Comecei como estagiário na antiga Albarus e, quando a Dana quebrou nos Estados Unidos, fomos chamados para ajudar. Passei cinco anos e meio lá. Havia 75 mil funcionários na época. Com a reestruturação, passou para 25 mil. Depois, ao Brasil e fui convidado para ser o presidente da Dana aqui. Fiquei por seis anos no cargo. Por trabalhar em uma multinacional, você é visto como gringo. Sempre tive vontade de fazer algo pelo país. Quando chegou a história do estaleiro, falei para minha mulher, Letícia: 'Acho que vamos para Recife'. E fomos.
Quando a Lava-Jato explodiu, respingou no estaleiro, que era parte Camargo Corrêa, parte Queiroz Galvão?
Comecei a trabalhar em julho no estaleiro. Havia turbulência de um caso envolvendo a Sete Brasil, que não estava pagando as contas. Em novembro e dezembro, o estaleiro fez o primeiro cancelamento de contrato. Em seguida, estourou a Lava-Jato. Meu pai me ligou e disse: 'O que você foi fazer lá?' (risos). Na época, tomamos a decisão de fazer uma auditoria forense. Contratamos duas companhias para a investigação. Todos que estão lá agora foram contratados por mim. É um time novo. Tivemos parecer positivo após a auditoria. Fizemos a investigação, tudo estava certo. Seguimos o trabalho.
Qual era a situação do EAS quando você assumiu? E qual é a atual?
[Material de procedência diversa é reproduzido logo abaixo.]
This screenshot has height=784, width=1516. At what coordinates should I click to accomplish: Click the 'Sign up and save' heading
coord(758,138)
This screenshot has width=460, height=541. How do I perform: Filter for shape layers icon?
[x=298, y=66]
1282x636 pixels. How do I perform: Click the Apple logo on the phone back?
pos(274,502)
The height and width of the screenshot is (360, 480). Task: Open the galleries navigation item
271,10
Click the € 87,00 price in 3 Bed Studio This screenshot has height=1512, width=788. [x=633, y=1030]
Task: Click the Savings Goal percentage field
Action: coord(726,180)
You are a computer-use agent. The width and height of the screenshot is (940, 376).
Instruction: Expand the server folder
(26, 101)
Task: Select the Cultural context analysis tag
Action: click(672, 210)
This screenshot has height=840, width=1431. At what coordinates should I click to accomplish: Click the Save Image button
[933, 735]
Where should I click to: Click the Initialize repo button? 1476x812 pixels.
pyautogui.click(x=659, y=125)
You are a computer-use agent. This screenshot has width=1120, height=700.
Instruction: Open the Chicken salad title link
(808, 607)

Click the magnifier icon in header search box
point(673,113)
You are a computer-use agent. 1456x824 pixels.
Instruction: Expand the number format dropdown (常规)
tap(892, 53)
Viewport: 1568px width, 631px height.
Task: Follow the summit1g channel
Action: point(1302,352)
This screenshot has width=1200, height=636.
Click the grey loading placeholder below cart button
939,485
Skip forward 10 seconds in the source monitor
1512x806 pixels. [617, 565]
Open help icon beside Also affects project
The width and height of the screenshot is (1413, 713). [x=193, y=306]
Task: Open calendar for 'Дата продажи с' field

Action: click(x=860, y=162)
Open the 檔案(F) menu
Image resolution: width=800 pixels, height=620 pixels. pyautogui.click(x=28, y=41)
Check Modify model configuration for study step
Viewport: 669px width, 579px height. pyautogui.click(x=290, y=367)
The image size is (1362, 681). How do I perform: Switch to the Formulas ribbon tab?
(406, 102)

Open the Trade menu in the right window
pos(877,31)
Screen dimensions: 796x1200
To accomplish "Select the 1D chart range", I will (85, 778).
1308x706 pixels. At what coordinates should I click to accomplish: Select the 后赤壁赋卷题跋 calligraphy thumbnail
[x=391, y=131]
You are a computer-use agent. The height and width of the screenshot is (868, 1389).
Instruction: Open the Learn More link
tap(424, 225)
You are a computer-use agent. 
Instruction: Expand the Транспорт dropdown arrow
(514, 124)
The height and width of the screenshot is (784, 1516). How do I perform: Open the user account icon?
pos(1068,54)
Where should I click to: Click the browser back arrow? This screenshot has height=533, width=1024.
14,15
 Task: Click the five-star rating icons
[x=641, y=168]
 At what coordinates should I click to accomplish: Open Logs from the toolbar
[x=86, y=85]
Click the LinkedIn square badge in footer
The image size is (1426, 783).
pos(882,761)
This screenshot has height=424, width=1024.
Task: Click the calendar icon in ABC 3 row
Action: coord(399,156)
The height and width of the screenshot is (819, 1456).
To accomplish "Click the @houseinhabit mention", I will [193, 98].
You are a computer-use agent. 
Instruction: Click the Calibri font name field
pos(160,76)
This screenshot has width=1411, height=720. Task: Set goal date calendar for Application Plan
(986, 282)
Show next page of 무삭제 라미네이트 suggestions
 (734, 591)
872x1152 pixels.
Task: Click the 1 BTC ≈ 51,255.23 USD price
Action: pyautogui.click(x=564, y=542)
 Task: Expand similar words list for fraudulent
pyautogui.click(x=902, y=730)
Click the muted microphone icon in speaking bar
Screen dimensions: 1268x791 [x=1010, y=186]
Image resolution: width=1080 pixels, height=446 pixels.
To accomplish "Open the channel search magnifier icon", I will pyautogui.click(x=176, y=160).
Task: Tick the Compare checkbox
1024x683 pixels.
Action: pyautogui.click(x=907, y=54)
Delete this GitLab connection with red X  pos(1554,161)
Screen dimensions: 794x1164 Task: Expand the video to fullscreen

Quando cheguei lá, três navios haviam sido entregues. A produção naval é medida por HH (horas-homem). Chegamos a fazer navios com 9 milhões de HH. Perguntei para consultores japoneses qual era a medida deles. Era menos de 700 mil HH. Aí chamei a gauchada para lá. A Dana sempre foi um celeiro. Todos disputavam nossos guris. Fui em busca deles, que estavam mais velhos. Iniciamos o processo de excelência em fábrica. Começamos a fazer kaizen (prática japonesa de melhoria contínua de produtividade). Hoje vi duas obras na frente de minha casa, com quatro operários, e só um trabalhava, os outros assistiam – produtividade abaixo de zero. A situação era mais ou menos essa no estaleiro. Comecei a ver que era como um desfile de moda. Os caras caminhavam para lá e para cá. Parecia a Rua da Praia no horário de pico. Máquinas eram guardadas em armários, computadores tinham cadeados por medo de roubo. A cultura na empresa era meio ruinzinha. Começamos a aproximar máquinas e materiais dos funcionários. Desenhamos os pilares dos processos. Havia 7 mil pessoas, ficaram 2,5 mil. Fizemos uma virada significativa. Tenho dois desafios: tocar a fábrica para a frente e pagar o passado. E estamos admitindo agora. É importante ser produtivo. O estaleiro chegou a ter 11 mil pessoas. Fecharemos este ano com 2,4 mil empregos diretos. No total, com 3 mil ou 3,2 mil. Contratamos 600 pessoas. De julho a dezembro de 2017, a meta é contratar 1,2 mil.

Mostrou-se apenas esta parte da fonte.